### Given records
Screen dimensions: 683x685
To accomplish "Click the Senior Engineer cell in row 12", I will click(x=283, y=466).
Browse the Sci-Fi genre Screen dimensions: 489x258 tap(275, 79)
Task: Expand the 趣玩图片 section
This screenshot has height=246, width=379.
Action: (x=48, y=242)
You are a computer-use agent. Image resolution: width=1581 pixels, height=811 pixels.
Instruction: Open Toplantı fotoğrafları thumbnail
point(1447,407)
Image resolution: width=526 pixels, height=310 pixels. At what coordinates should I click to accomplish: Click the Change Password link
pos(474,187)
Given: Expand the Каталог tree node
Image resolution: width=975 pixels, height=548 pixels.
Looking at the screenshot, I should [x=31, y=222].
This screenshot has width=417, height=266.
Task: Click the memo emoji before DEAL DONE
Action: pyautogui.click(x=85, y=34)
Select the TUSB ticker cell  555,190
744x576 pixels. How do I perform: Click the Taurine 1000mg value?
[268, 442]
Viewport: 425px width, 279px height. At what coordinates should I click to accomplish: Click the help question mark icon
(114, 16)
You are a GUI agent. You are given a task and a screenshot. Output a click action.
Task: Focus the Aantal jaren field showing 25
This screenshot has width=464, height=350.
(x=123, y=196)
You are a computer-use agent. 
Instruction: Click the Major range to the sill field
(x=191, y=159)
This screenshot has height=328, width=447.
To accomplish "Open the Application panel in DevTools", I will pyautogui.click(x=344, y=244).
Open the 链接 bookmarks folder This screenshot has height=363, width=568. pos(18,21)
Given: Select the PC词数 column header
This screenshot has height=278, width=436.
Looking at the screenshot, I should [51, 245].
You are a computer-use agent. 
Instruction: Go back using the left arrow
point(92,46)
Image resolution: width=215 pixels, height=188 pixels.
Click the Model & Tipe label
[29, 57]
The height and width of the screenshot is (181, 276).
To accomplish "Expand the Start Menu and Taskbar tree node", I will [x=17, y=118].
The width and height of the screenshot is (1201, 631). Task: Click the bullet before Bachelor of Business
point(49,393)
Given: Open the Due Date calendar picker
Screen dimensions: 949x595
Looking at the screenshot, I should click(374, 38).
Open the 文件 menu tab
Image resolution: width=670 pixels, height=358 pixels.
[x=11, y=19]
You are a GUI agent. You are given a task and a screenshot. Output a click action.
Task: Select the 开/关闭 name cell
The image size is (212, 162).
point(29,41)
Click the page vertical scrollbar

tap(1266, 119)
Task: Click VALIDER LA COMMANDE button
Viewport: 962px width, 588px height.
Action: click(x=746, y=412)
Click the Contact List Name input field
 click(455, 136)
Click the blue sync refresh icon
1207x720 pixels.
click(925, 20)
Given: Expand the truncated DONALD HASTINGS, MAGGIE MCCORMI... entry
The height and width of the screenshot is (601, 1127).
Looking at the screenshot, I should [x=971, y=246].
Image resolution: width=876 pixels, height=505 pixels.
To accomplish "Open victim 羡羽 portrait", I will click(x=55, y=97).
######
Given exercise -> Replace "Screen dimensions" with "Screen size" everywhere in the material above, leaving all other text unchanged.

Solution for this exercise ->
Screen size: 683x685
To accomplish "Click the Senior Engineer cell in row 12", I will click(x=283, y=466).
Browse the Sci-Fi genre Screen size: 489x258 tap(275, 79)
Task: Expand the 趣玩图片 section
This screenshot has height=246, width=379.
Action: (x=48, y=242)
You are a computer-use agent. Image resolution: width=1581 pixels, height=811 pixels.
Instruction: Open Toplantı fotoğrafları thumbnail
point(1447,407)
Image resolution: width=526 pixels, height=310 pixels. At what coordinates should I click to accomplish: Click the Change Password link
pos(474,187)
Given: Expand the Каталог tree node
Image resolution: width=975 pixels, height=548 pixels.
Looking at the screenshot, I should [x=31, y=222].
This screenshot has width=417, height=266.
Task: Click the memo emoji before DEAL DONE
Action: pyautogui.click(x=85, y=34)
Select the TUSB ticker cell  555,190
744x576 pixels. How do I perform: Click the Taurine 1000mg value?
[268, 442]
Viewport: 425px width, 279px height. At what coordinates should I click to accomplish: Click the help question mark icon
(114, 16)
You are a GUI agent. You are given a task and a screenshot. Output a click action.
Task: Focus the Aantal jaren field showing 25
This screenshot has width=464, height=350.
(x=123, y=196)
You are a computer-use agent. 
Instruction: Click the Major range to the sill field
(x=191, y=159)
This screenshot has height=328, width=447.
To accomplish "Open the Application panel in DevTools", I will pyautogui.click(x=344, y=244).
Open the 链接 bookmarks folder This screenshot has height=363, width=568. pos(18,21)
Given: Select the PC词数 column header
This screenshot has height=278, width=436.
Looking at the screenshot, I should [51, 245].
You are a computer-use agent. 
Instruction: Go back using the left arrow
point(92,46)
Image resolution: width=215 pixels, height=188 pixels.
Click the Model & Tipe label
[29, 57]
The height and width of the screenshot is (181, 276).
To accomplish "Expand the Start Menu and Taskbar tree node", I will [x=17, y=118].
The width and height of the screenshot is (1201, 631). Task: Click the bullet before Bachelor of Business
point(49,393)
Given: Open the Due Date calendar picker
Screen size: 949x595
Looking at the screenshot, I should click(374, 38).
Open the 文件 menu tab
Image resolution: width=670 pixels, height=358 pixels.
[x=11, y=19]
You are a GUI agent. You are given a task and a screenshot. Output a click action.
Task: Select the 开/关闭 name cell
The image size is (212, 162).
point(29,41)
Click the page vertical scrollbar

tap(1266, 119)
Task: Click VALIDER LA COMMANDE button
Viewport: 962px width, 588px height.
Action: click(x=746, y=412)
Click the Contact List Name input field
 click(455, 136)
Click the blue sync refresh icon
1207x720 pixels.
click(925, 20)
Given: Expand the truncated DONALD HASTINGS, MAGGIE MCCORMI... entry
The height and width of the screenshot is (601, 1127).
Looking at the screenshot, I should [x=971, y=246].
Image resolution: width=876 pixels, height=505 pixels.
To accomplish "Open victim 羡羽 portrait", I will click(x=55, y=97).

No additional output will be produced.